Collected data
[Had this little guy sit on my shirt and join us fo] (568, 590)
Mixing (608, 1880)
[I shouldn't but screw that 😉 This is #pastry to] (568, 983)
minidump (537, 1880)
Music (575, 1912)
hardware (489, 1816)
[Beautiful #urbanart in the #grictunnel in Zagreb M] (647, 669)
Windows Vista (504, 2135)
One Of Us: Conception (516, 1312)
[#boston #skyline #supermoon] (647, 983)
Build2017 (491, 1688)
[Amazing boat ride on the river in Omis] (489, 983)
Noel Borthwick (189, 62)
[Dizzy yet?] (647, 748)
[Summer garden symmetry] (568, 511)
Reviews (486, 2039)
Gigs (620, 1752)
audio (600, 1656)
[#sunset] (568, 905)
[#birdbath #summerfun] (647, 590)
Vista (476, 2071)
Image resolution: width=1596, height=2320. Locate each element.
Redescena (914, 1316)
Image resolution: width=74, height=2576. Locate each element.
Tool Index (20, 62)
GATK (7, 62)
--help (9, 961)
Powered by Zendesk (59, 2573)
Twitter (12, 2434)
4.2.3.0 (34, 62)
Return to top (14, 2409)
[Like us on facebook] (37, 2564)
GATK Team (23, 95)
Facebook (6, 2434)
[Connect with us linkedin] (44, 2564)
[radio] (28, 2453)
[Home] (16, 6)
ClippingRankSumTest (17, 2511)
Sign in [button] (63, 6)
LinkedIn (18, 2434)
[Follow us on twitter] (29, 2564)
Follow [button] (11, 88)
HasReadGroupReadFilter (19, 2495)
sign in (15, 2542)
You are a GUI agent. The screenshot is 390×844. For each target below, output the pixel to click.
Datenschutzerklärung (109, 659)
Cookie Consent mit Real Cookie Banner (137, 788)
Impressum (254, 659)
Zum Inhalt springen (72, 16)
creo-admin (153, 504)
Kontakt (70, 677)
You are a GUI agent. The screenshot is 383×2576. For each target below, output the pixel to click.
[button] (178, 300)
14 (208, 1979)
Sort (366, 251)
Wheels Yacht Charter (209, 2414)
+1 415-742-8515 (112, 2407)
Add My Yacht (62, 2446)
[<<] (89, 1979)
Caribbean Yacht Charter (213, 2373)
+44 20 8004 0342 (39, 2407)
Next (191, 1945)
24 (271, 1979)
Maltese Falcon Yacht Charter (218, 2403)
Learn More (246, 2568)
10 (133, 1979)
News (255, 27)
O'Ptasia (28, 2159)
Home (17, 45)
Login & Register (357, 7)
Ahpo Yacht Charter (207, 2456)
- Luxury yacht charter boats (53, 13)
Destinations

Your objective:
Your task is to restate, word for word, only those lines above that fall between the line holding "Windows Vista (504, 2135)" and the line holding "Vista (476, 2071)", inclusive.

Answer:
Windows Vista (504, 2135)
One Of Us: Conception (516, 1312)
[#boston #skyline #supermoon] (647, 983)
Build2017 (491, 1688)
[Amazing boat ride on the river in Omis] (489, 983)
Noel Borthwick (189, 62)
[Dizzy yet?] (647, 748)
[Summer garden symmetry] (568, 511)
Reviews (486, 2039)
Gigs (620, 1752)
audio (600, 1656)
[#sunset] (568, 905)
[#birdbath #summerfun] (647, 590)
Vista (476, 2071)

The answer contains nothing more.